Abbas Akhavan: Study for a Glasshouse

2 June - 25 Aug 2013
PAMA (Peel Art Museum, Gallery + Archives) 9 Wellington St. E., Brampton

Abbas Akhavan’s practice examines the domestic sphere, more recently focusing onto spaces just outside the home – the garden, the backyard, and other domesticated landscapes.

In collaboration with SAVAC, Akhavan will exhibit his new work, Study For a Glasshouse at PAMA (Peel Art Gallery, Museum + Archives) in Brampton, which is widely referred to as Canada’s “Flowertown.”  For nearly a century, the local floral industry was dominated by the Dale Estate, which at one time, was the largest cut-flower business on the continent and the third largest in the world. When local flower growing was no longer economically practical in the 1970s, greenhouses were torn down to make way for housing tracts and relevant artifacts and archival material found its way into PAMA’s collections.

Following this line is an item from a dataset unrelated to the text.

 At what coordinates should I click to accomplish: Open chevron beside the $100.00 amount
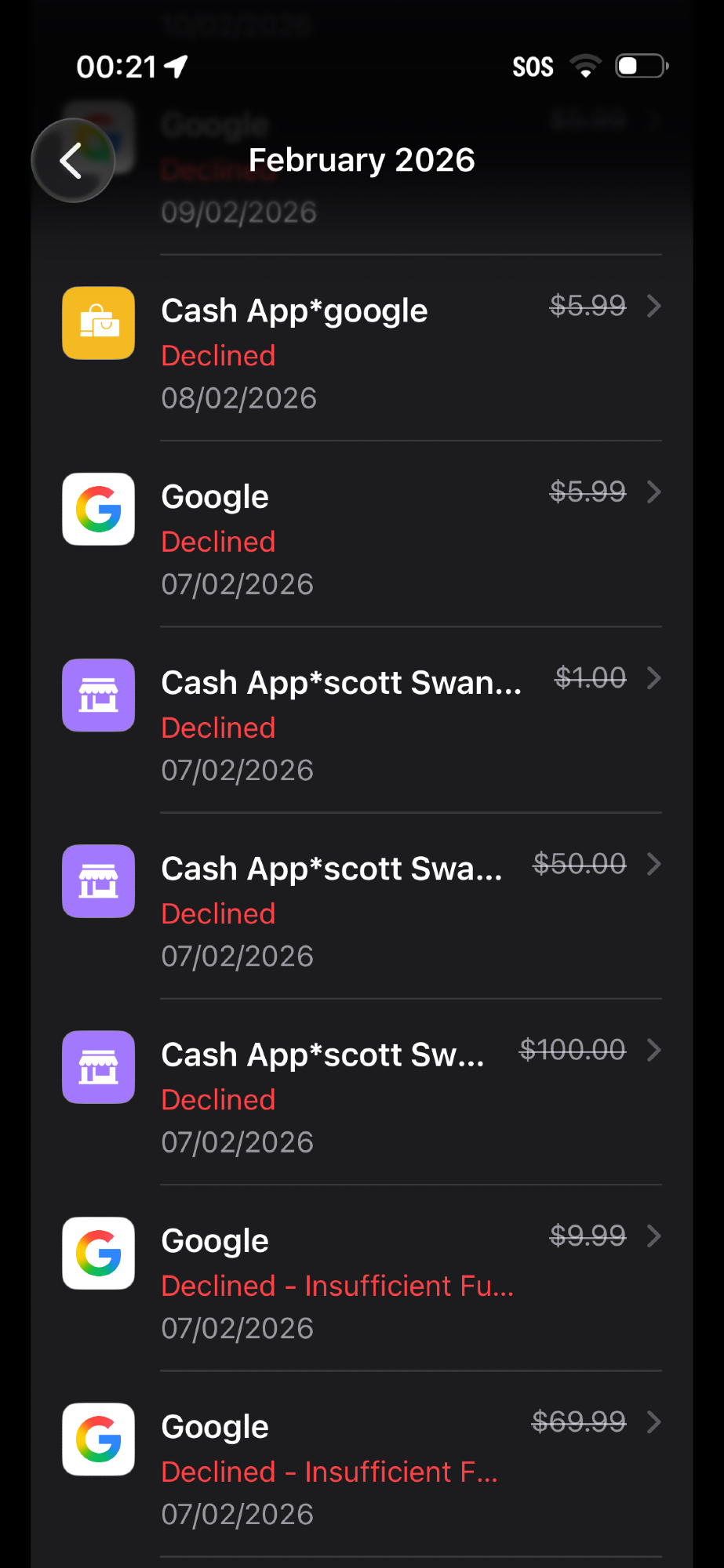[x=653, y=1050]
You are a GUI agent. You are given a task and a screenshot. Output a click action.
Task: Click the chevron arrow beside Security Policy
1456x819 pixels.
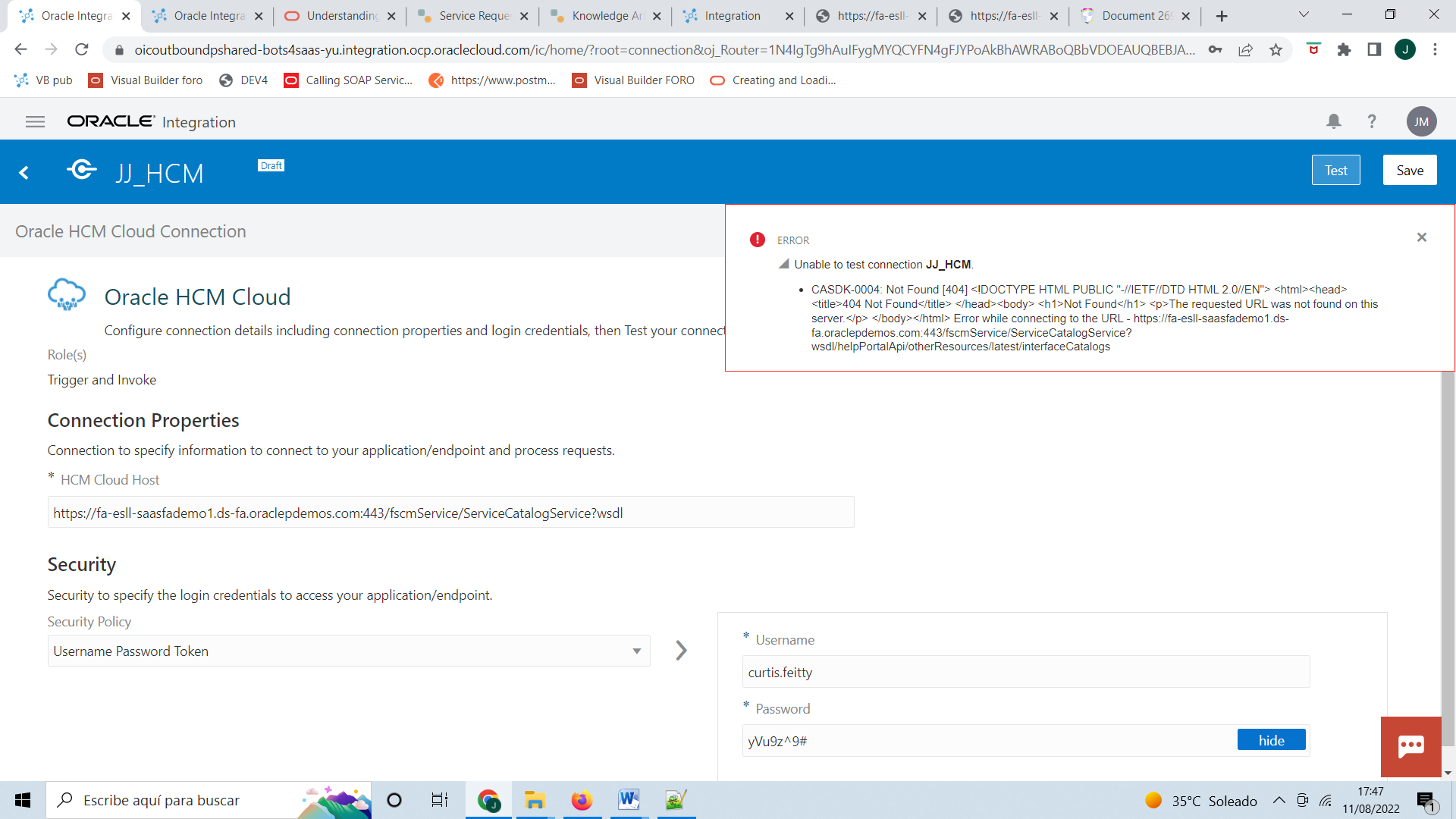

Akhavan’s research into this once thriving local industry has resulted in a site-specific project that furthers his examination of the tenuous relationship between the human and natural worlds.  The glasshouse, which provided the artificial conditions needed to cultivate exotic species, is recreated in the exhibition containing both native plants and reproduction archival material from PAMA’s archives.

Study for a Glasshouse is a way of “paying respect to the stifled voices and suffering lives that are at the foundation of industry, civilization, and archives; it lays bare the colonial violence that quietly unfolds across reams of mulched plant life and coal dust, ink on paper.” – Marina Roy

Opening Reception

Sunday, June 2nd, 2 – 4pm
Peel Art Gallery Museum + Archives (PAMA)
9 Wellington Street, Brampton, ON

There will be a FREE bus to PAMA, that departs from the Gladstone Hotel at 1pm, and returns for 5pm. Space is limited. To reserve a spot, please RSVP to communications@www.savac.net

Read the catalogue 


Abbas Akhavan‘s practice ranges from site-specific ephemeral installations to drawing, video and performance. The domestic sphere, as a forked space between hospitality and hostility, has been an ongoing area of research in Akhavan’s work.  More recent works have shifted focus onto spaces just outside the home – the garden, the backyard, and other domesticated landscapes.

Akhavan’s work has been exhibited at spaces including the Vancouver Art Gallery, Power Plant (Toronto), Darling Foundry (Montreal), KW Institute (Berlin), Performa 11 (New York), Delfina Foundation (London & Dubai), Galerie Mana (Istanbul), and Third Line (Dubai).  Akhavan was the recipient of Kunstpreis Berlin, 2012.